Put all those messed-up plays together and it seems to make a picture of a team in over its head. That's harsh, especially after winning the way the Terps had - but Boston College simply isn't good enough to make them look as bad as they did. Good, yes, but not 22 points better, even at home.

The window is wide-open for one of Florida State's and Miami's former sacrificial lambs to step to the forefront of the ACC - and if that's what the Terps want to do, they can't follow wins like last week's by falling on their faces the next. For it to happen this season, rather than in the past leaner years, dilutes the progress that has been made.

So even if the cards fall right, they beat Wake and land the berth in Jacksonville, the taste from yesterday won't be completely washed away.

"I thought we would understand the importance of this game," Friedgen said. "Not to play well in this game is hard for me to tolerate, really."

Nobody should.

david.steele@baltsun.com

David Steele -- Points After

Last year's starting quarterback tried (and acquitted) on rape charges.
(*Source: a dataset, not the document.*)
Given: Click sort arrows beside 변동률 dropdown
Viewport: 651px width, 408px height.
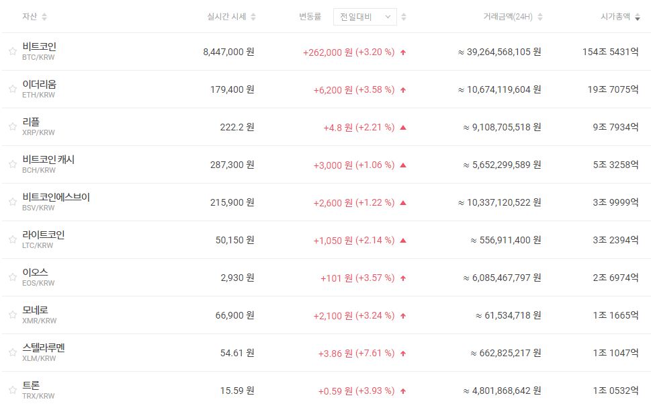Looking at the screenshot, I should click(404, 17).
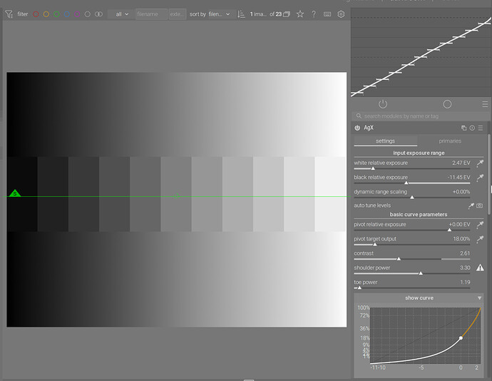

His backfield mate drawn into two sexual assault cases soon after he leaves school. Evidence of steroid problems, including two players booted off the team. As usual, Miami is a mess and a disgrace to college football. Oh, wait, that all went on at Navy. Yikes.

It appears that the Heisman Trophy race is going to come down to Ohio State's Troy Smith vs. Notre Dame's Brady Quinn, but it's not crystal clear exactly why it's not coming down to West Virginia teammates Steve Slaton and Pat White.

Speaking of the trophy, it's good to see O.J. Simpson still bringing honor and distinction to that award's legacy even in his later years.

Late last week, Kobe Bryant became the youngest, most selfish, most team-wrecking NBA player to score 17,000 career points.

So far, Maryland's men's basketball team doesn't seem to miss the leadership of last season's senior class.